To our knowledge, this is the first systematic review on novel echocardiographic markers for HFpEF and LVDD including a meta-analysis. Multiple databases were extensively searched, and article selection, data extraction and quality assessment were performed in duplicate according to a standardized protocol. Moreover, no geographical differences were detected, which increases the generalizability of the results. The review findings were limited by the heterogeneity and the quality of the included studies, which applied to the study design (case control versus cross-sectional), the study population (subjects with unexplained dyspnoea versus subjects with suspected coronary artery diseases), the reference standard (different invasive measures with different cut-off values) and the index test (different combinations of echocardiographic techniques and clinical markers). In addition, quality assessment showed a large number of studies with high risk of bias across several domains. For example, 15 of 20 studies excluded subjects not in sinus rhythm. It is well known that HFpEF with concurrent arrhythmias and especially with AF is increasingly common [34]. The exclusion of subjects with AF questions the possibility to efficiently and practically use the newly tested echocardiographic markers in individuals with HFpEF and rhythm abnormalities, limiting generalizability.
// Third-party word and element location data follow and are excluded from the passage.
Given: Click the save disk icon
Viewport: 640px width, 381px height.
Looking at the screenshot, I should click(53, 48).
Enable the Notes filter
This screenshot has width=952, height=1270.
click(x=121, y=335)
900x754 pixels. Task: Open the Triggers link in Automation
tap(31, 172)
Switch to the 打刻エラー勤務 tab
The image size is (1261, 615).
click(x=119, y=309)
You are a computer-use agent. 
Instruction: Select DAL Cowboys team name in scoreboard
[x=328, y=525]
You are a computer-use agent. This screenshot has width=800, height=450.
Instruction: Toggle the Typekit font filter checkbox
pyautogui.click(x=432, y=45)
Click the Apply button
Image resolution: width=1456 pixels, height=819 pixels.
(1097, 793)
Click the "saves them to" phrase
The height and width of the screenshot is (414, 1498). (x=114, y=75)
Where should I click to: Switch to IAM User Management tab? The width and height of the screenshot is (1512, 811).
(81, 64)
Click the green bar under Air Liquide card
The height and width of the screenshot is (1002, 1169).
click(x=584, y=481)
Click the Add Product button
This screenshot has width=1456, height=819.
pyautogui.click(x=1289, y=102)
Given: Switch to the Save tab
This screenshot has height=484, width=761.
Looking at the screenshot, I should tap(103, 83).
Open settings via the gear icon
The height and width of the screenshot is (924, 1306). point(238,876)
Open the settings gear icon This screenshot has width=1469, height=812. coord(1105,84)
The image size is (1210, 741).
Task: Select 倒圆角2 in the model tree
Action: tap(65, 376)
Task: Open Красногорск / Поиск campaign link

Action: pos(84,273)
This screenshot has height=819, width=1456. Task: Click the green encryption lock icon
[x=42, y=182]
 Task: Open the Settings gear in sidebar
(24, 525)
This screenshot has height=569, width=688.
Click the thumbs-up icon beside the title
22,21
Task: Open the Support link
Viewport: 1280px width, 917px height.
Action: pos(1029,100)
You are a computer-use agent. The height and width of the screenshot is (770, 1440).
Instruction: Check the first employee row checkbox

Another aspect that may have affected the results is the interpretation of the index test, since the echocardiographic analysis was often not blinded from the catheterization or not simultaneous, performed by different investigators, and only in three studies, the cut-off value of the echocardiographic marker was specified before the analysis  [11, 22, 24, 25]. This could have resulted in an overestimation of performance of the proposed predictor, questioning its validity.

Conclusions

In conclusion, despite the considerable heterogeneity of the included studies which does not allow to draw definite conclusion, this study supports an integrated approach for the diagnosis of HFpEF, which includes multiple clinical and echocardiographic measures. New echocardiographic indices such as LA strain and DST data have potential diagnostic value to enhance the detection of HFpEF and LVDD. However, before their implementation into the diagnostic workup, their added diagnostic utility, beyond the established clinical and echocardiographic HFpEF features, should be proven by larger studies of HFpEF versus NCD subjects.